## [Set problem]
Return the data below verbatim, beginning at the line containing "Task: Click help" and continuing through the line containing "coord(595,638)", without the pictures.

Start of Available data

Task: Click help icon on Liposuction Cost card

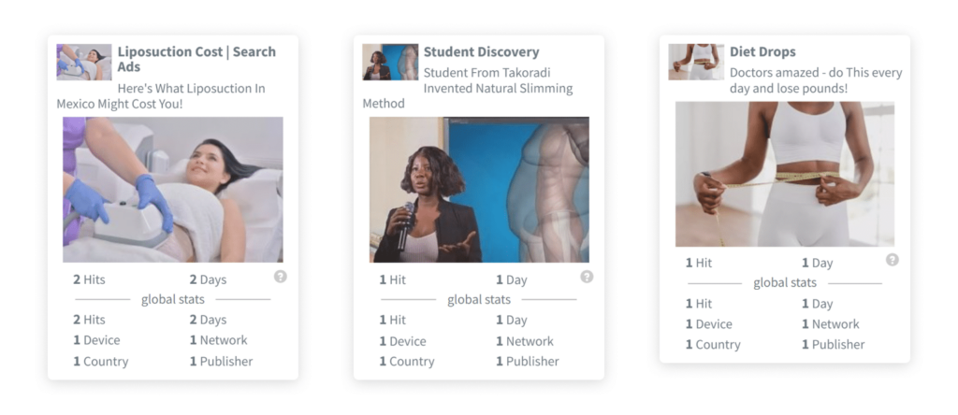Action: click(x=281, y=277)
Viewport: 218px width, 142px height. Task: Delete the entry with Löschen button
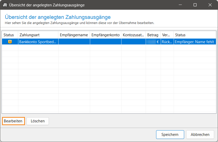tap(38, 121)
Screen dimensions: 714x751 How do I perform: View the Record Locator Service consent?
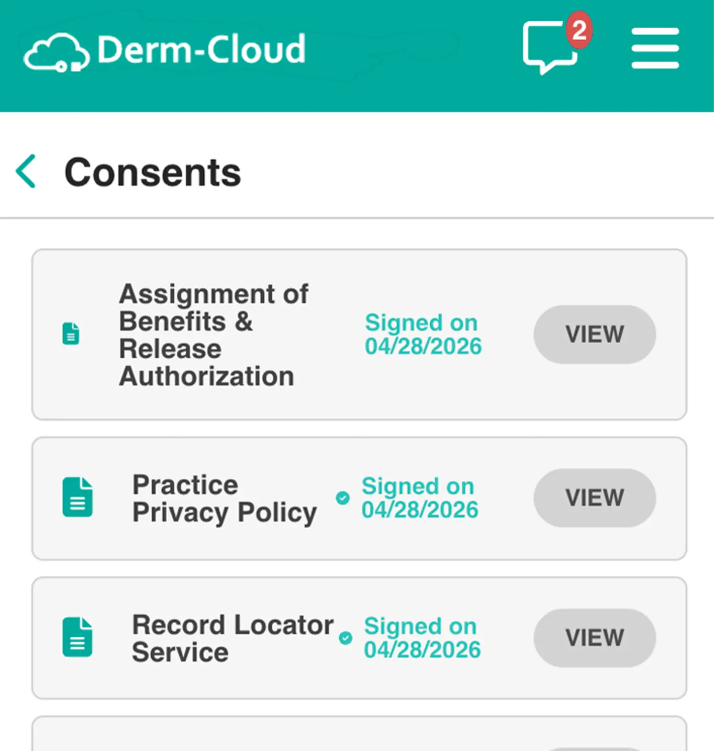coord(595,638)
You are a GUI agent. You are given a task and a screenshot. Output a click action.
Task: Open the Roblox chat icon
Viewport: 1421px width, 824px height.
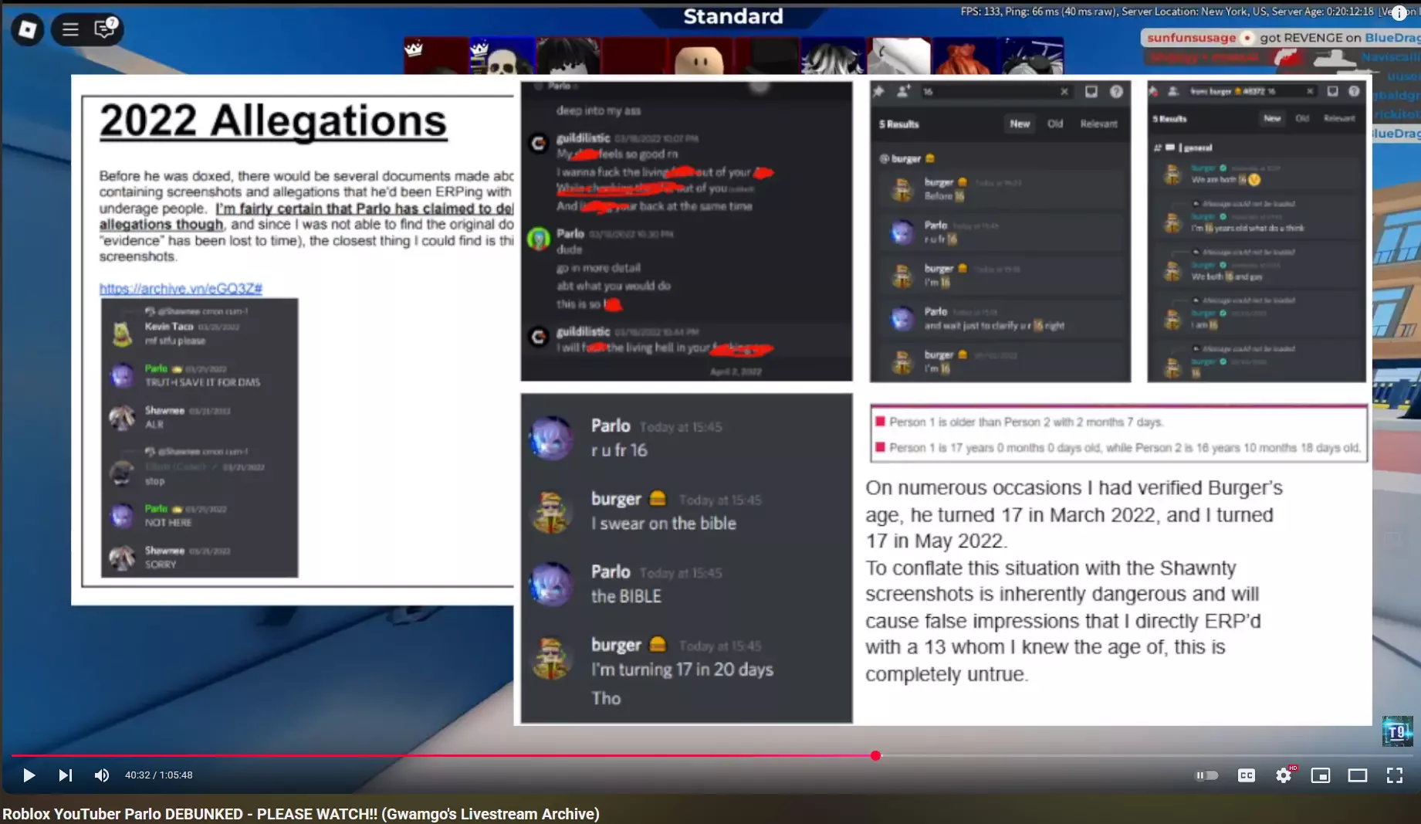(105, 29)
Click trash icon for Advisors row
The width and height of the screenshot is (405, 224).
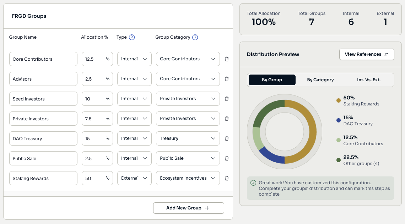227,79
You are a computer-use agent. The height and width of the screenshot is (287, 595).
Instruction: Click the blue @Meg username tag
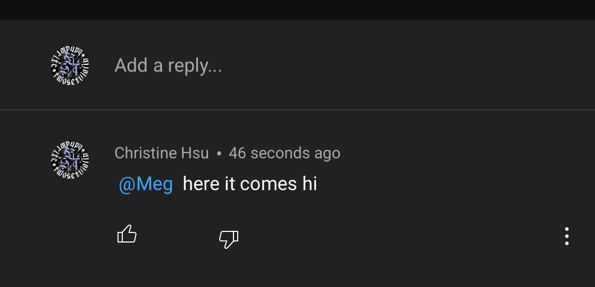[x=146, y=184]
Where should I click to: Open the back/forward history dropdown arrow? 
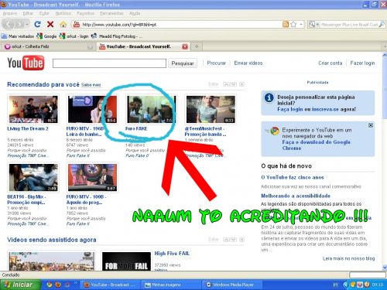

End of Available data
Start of Available data

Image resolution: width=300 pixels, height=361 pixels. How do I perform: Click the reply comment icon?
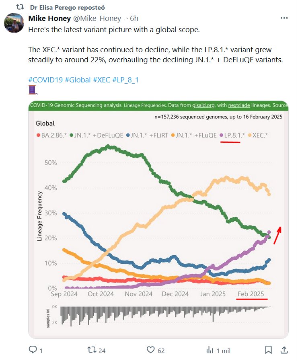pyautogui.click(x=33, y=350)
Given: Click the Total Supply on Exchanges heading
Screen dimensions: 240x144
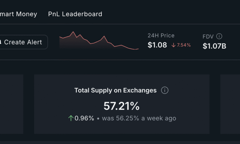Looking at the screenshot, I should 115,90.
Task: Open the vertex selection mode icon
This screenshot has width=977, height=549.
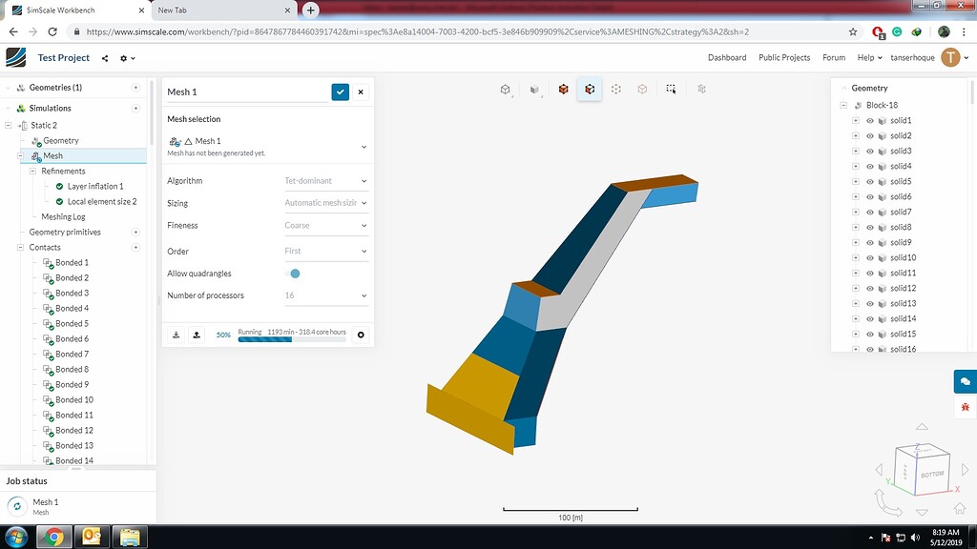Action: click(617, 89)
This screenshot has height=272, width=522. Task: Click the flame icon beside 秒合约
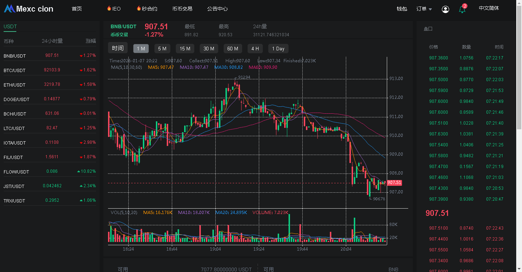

End of Available data
Start of Available data

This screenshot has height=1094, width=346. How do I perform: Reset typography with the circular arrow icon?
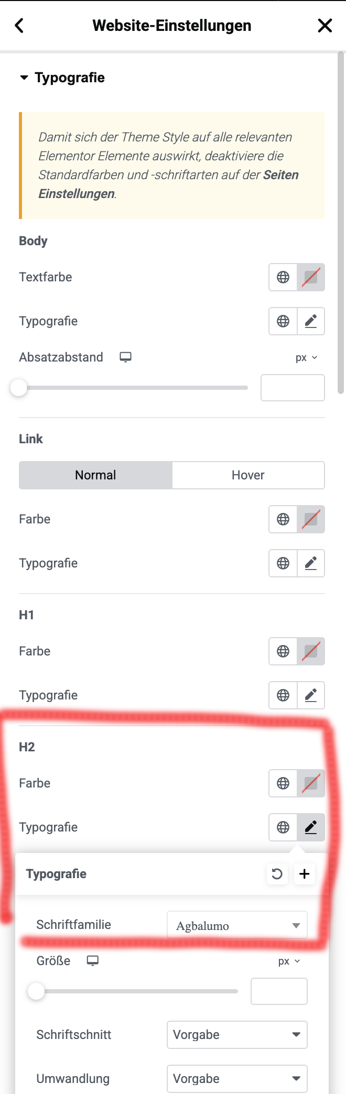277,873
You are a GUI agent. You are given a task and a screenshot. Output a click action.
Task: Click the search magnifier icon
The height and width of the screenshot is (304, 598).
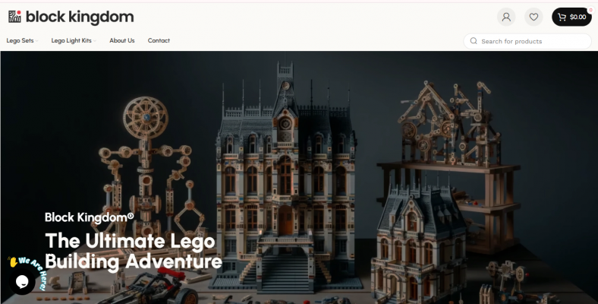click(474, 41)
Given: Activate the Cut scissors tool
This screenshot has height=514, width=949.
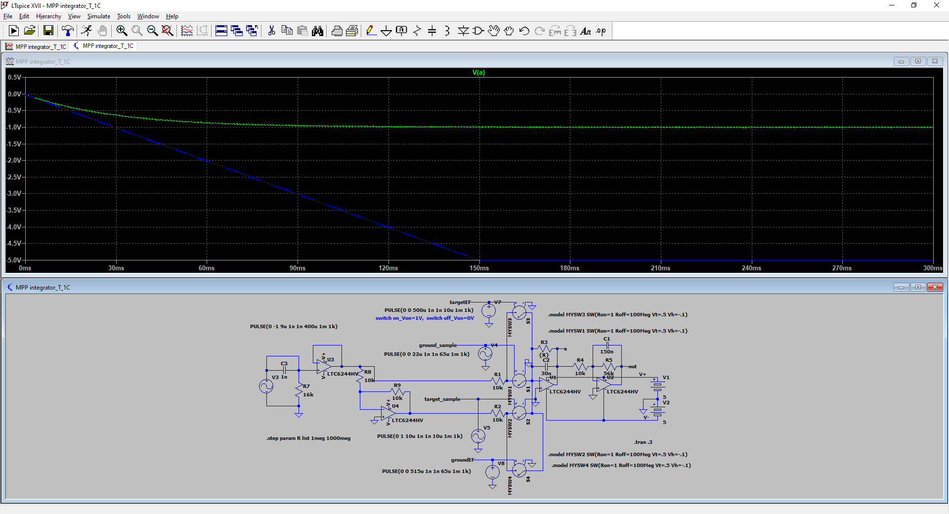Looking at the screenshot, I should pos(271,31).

End of Available data

## [Answer below]
Task: Click help icon on Liposuction Cost card

Action: click(x=281, y=277)
Viewport: 218px width, 142px height. Task: Delete the entry with Löschen button
tap(38, 121)
Screen dimensions: 714x751 How do I perform: View the Record Locator Service consent?
coord(595,638)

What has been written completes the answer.